涼師爺說的有點道理,不過這玩意怎麼會在這山裡面,祭器不是應該立在祭壇上的嗎?
我想來想去,沒想出個所以然來,倒是想起了另外一件事情,問老癢道:“我說老癢,我不說你還真提都不提,你那天大的好處呢?我們一路下來,也沒看見什麼好東西,這裡也到頭了,你不要說好處就是這棵銅樹啊?我們又不是收破爛的,雖說這樹也夠一千個收破爛的忙話一輩子了…”
老癢說道:“就知道你會提,以為我騙你是不?誰說沒路?路還長著呢。”說著他從自己的口袋裡掏出幾隻橡皮勞工手套,遞給我們,說道:“帶上這個!”
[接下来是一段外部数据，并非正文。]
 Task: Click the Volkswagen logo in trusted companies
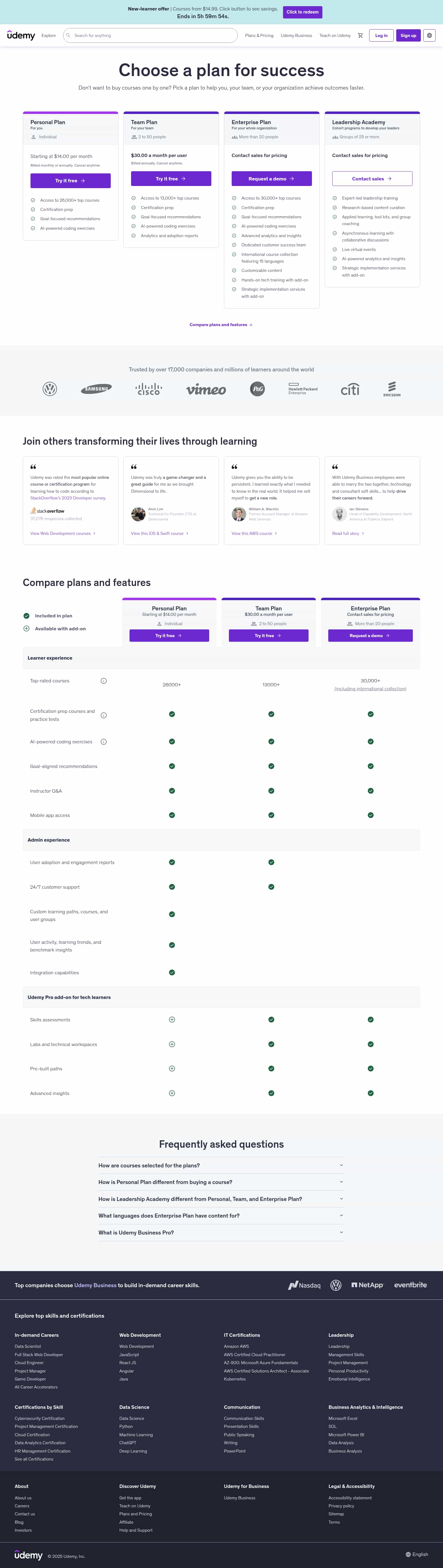coord(50,389)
我心裡納悶,問他給我手套幹什麼,啥時候了還講什麼衛生。
老癢說道:“什麼衛生,我不是和你說過嗎?這銅樹不能隨便碰,帶上這個,爬的時候保險點。”
我一聽急了:“什…什麼?還得爬上去?”
老癢說道:“都到這份上了,爬幾步有啥大不了的,這上面這麼多棍兒,和爬樓梯似的,不用使多大力氣的,你要想看好東西,就跟我上去,保你滿意。”
我倒是不介意爬上一段,只是涼師爺剛剛給火烤了,又體力透支,再讓他上樹,恐怕他這條小命就交代了,要是癱在不上不下的地方,我們還得照顧他,實在沒這個閒力氣。
我轉過頭去,想對他說要不在下面等我們,我們兩個上去就行了,卻看見涼師爺已經把手套給帶了起來,用力揉了揉臉,然後一拍我:“沒事,最後—關,怎麼也要去看看!”